I'm stuck with this problem on quality control and p-charts.
There is a given process, monitored periodically taking samples of 100 items each and counting the number that are defective. In the last 50 samples we found a total of 622 defective items.
I'm OK for the 3-sigma limits of the p-chart and in particular: $$\bar{p} = \frac{622}{50*100} = 0.1244$$ $$\text{UCL} = \bar{p} + 3\sqrt{\frac{\bar{p}(1-\bar{p})}{n}} = 0.1244+ 3\sqrt{\frac{0.1244 (1-0.1244)}{100}} = 0.2234$$ $$\text{LCL} = \bar{p} - 3\sqrt{\frac{\bar{p}(1-\bar{p})}{n}} = 0.1244+ 3\sqrt{\frac{0.1244 (1-0.1244)}{100}} = 0.0254$$ where $\bar{p}$ represents the estimated proportion of defects from the process, used to calculate the control limits.
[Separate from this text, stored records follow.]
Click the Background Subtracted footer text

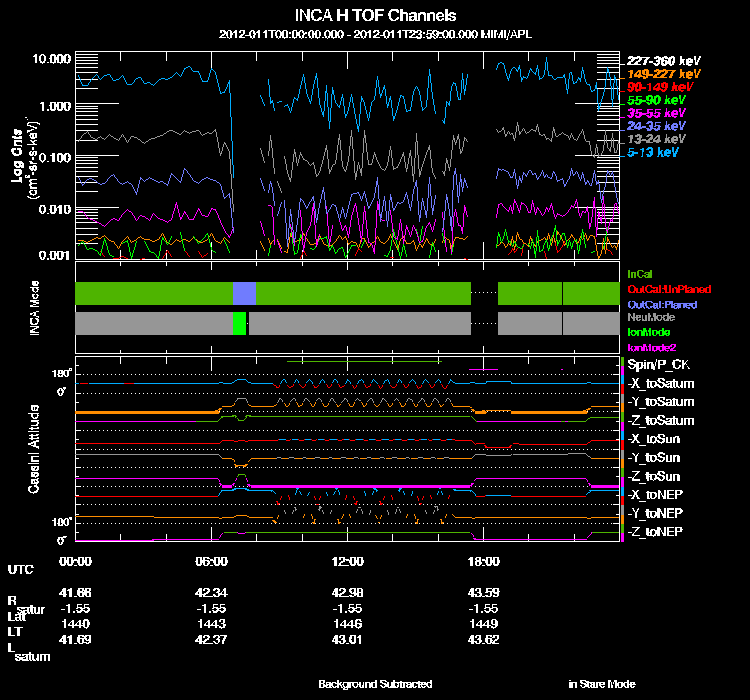375,684
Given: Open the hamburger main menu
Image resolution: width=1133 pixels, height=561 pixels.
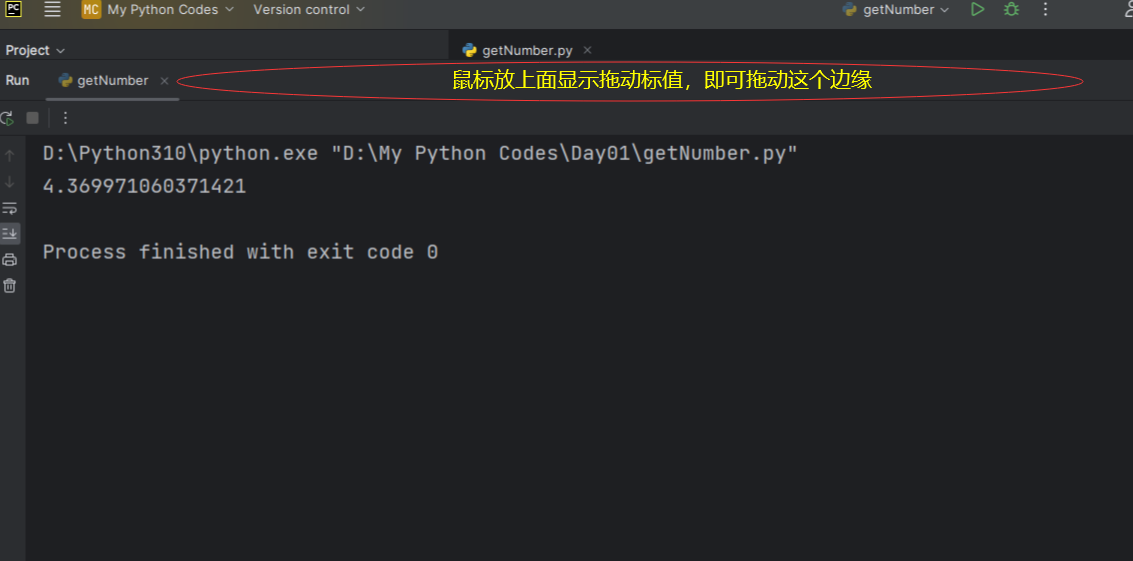Looking at the screenshot, I should point(53,10).
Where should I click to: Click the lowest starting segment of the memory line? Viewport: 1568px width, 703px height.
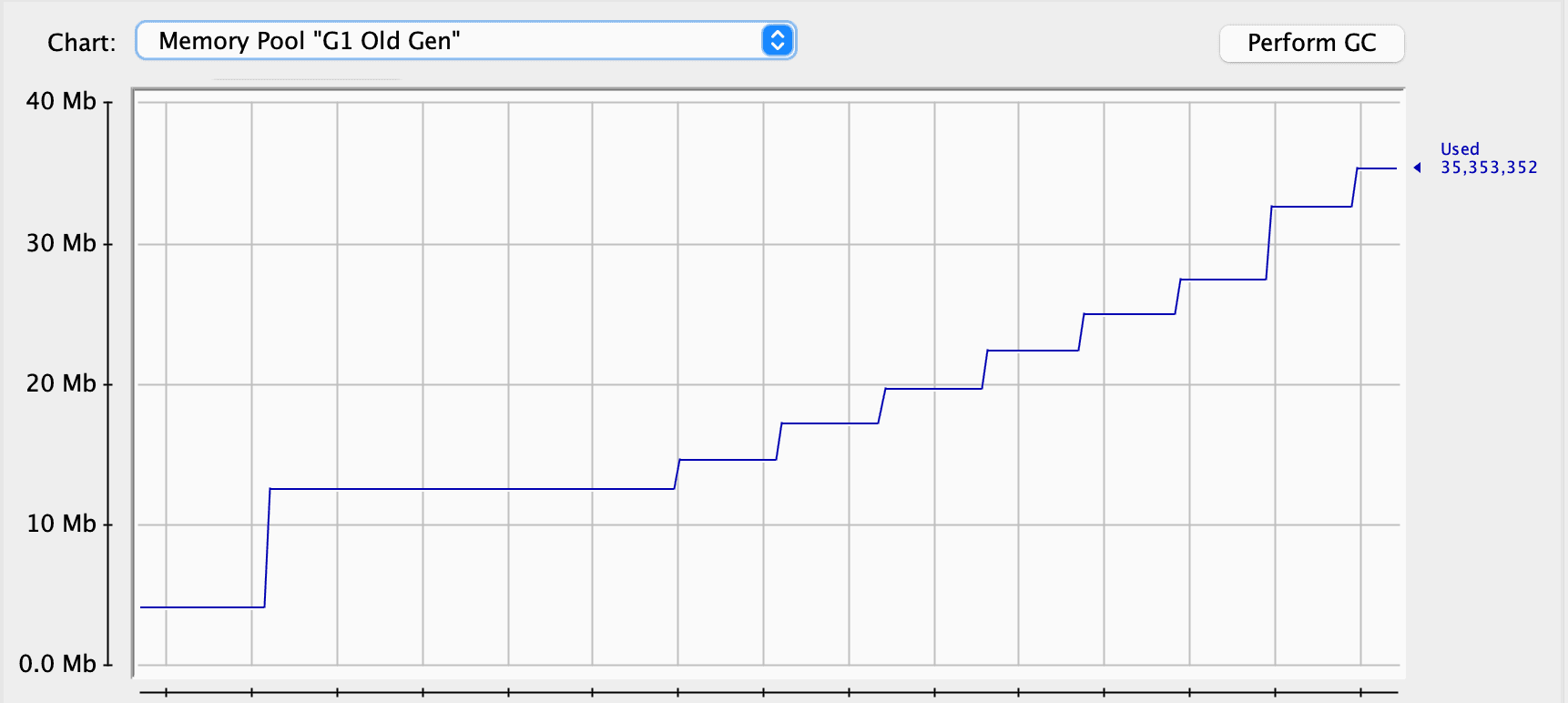coord(200,606)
Now, how am I supposed to find the average number of samples before having a point falling outside the control limits (signaling an of out-of-control), given an actual shift of the estimated proportion of defects from $\bar{p}$ to $p' = \bar{p} + 0.06 = 0.1844$ due, for example, to something new that is now influencing the process?
I think this has to do with the average run length $\text{ARL}_1 = \frac{1}{1-\beta}$, but I'm not quite sure on the steps leading to its value.